Passage given:
++++++++++

You seriously think that Jordans game was an act?? What are you on???? Your taking away one of MJ's best performances, all because Kobe was acting all game? yes Kobe did do all that, he did get on the ground, then get up and keep playing, then did the same thing all in 20 seconds... that shouldnt take away anything from Jordans heroic game.


----------



## reHEATed (Jun 29, 2003)

> Originally posted by <b>Ben</b>!
> VC is not shabby at drama either.


very true..i think he is a bigger one than Kobe

i remeber one play in particular earilier in the year vs my heat. Vince was going for a looseball heading toward the sidelines, and ran straight into Stan Van Gundy, our head coach. U would think Stan would fall when a professional athlete collides with him, but Vince fell and was on the floor in "pain" for about 3-4 minutes, while Stan just stood there looking at him thorugh a black eye. It was hilarious:laugh:


----------



## R-Star (Jun 13, 2002)

> Originally posted by <b>IV</b>!
> Every superstar athlete knows how to play the refs for calls. Not only the players, but the coaches do it as well. If I was not a hater, I'd pay it no mind. If I was a hater, I'd probably start a thread about it, and start it off something like this:
> 
> "First off I want to say I am not a Kobe hater," Then I would proceed to hate on him.


* If I was a homer, I'd probably start a thread about it, and start it off something like this:

"First off, I want to say I am a Kobe homer," Then I would proceed to ride his jock.*


:laugh: 

You know Im kidding. Nothing but love IV.


----------



## Sha-Kobe O'Bryant (Jan 3, 2003)

:laugh: I think im starting to gain a sixth sense for threads like this. I was sure a Kobe hatin thread would be started in the forum after last night's performance. 

Kobe is just the toughest son of a ***** in the league. Both physically and mentally. The man suffers a shoulder injury that's suppose to keep him out for a month. He misses two games. Puts on a pad and gets back on the court to help his team. That's just one of many examples of Kobe's physically toughness.

I doubt any player in the league could do what Kobe did yesterday. Up at 4am. Fly to Eagle. In court all day long. Fly home. Arrive an hour before the tip. And drop 36, 6 and 6 on the team with the best record in the West and the second best record in the league. Setting the tone of the game for his team from the jump ball. All before hoping back on a jet to go back to Eagle facing a possible life sentence if convicted. 

Just another example of Kobe's mental toughness.

Like I said. The toughest son of a ***** in the league. And the best player in the league. Period.


----------



## Sha-Kobe O'Bryant (Jan 3, 2003)

Oh yeah, one last thing.

For the creator of this thread. 

If you watch the sequence of events closely. You'll see that Kobe went to the rim for a layup. He was hit in the head by Peeler. He then goes to run back on defense rubbing the top of his head. The Lakers get a stealon the inbound pass. Kobe calls for the ball behind the three point arc. Kobe shoots and Webber comes charging out at Kobe and pokes him in the eye. Thats when Kobe goes down to the ground. His teammates run over to help him up. The play resumes. The Lakers give the ball to Kobe at the top of the key. He penetrates and creates a wide open shot for Cook who buries it.

So basically the way you recalled the sequence of events was incorrect.


----------



## Natty Dreadlockz (Jul 21, 2003)

++++++++++

Dataset content:
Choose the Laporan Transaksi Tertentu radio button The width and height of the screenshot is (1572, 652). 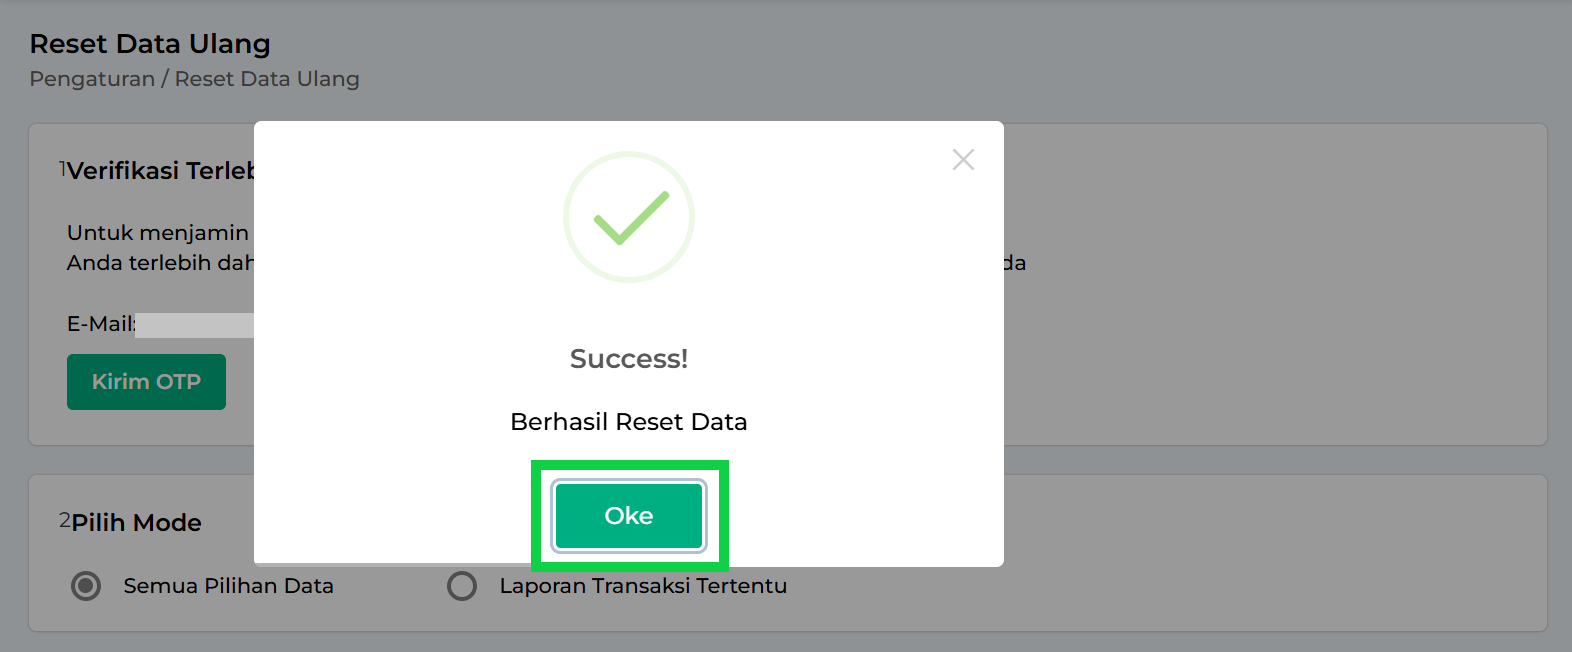pyautogui.click(x=462, y=586)
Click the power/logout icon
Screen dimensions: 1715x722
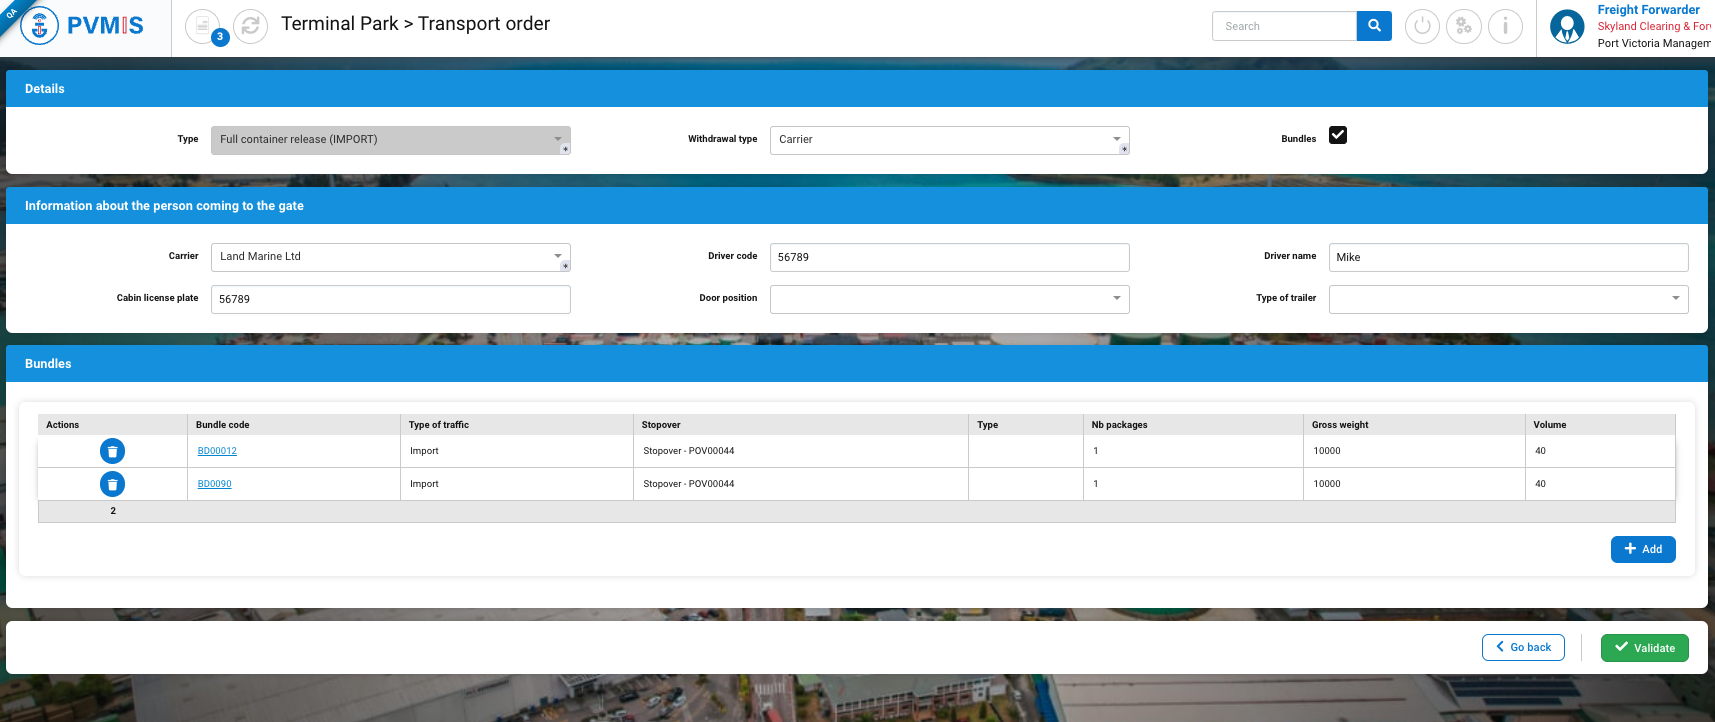[1422, 26]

++++++++++

What you should do:
Can you reproduce, word for word, the stretch of the basketball forum thread above that opens with the words containing "For the creator" and closes with "events was incorrect."?

Exercise solution:
For the creator of this thread. 

If you watch the sequence of events closely. You'll see that Kobe went to the rim for a layup. He was hit in the head by Peeler. He then goes to run back on defense rubbing the top of his head. The Lakers get a stealon the inbound pass. Kobe calls for the ball behind the three point arc. Kobe shoots and Webber comes charging out at Kobe and pokes him in the eye. Thats when Kobe goes down to the ground. His teammates run over to help him up. The play resumes. The Lakers give the ball to Kobe at the top of the key. He penetrates and creates a wide open shot for Cook who buries it.

So basically the way you recalled the sequence of events was incorrect.